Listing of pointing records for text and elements
— Start —

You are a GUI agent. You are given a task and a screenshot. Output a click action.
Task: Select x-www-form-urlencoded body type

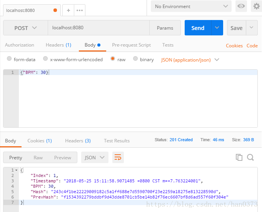(45, 59)

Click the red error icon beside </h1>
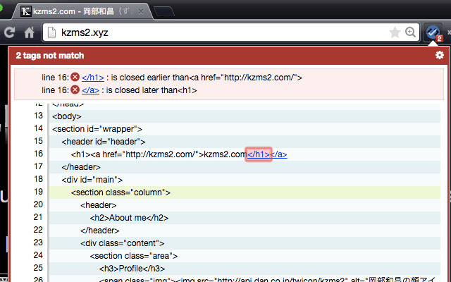point(75,77)
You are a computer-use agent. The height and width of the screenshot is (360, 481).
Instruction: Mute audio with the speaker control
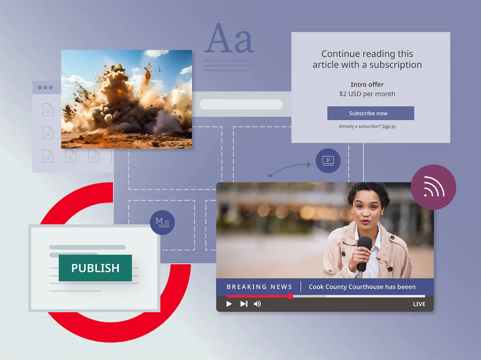257,304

— End —

Scale the listing above: reproduce every line, requests included, but multiply each coordinate in the answers by 0.4 and round to the nearest whole number, with halves rounding up. Leave out the pictures.

_Response_:
You are a GUI agent. You are given a task and a screenshot. Output a click action.
Task: Select x-www-form-urlencoded body type

(18, 24)

Click the red error icon beside </h1>
point(30,31)
You are a computer-use agent. The height and width of the screenshot is (360, 481).
Instruction: Mute audio with the speaker control
103,122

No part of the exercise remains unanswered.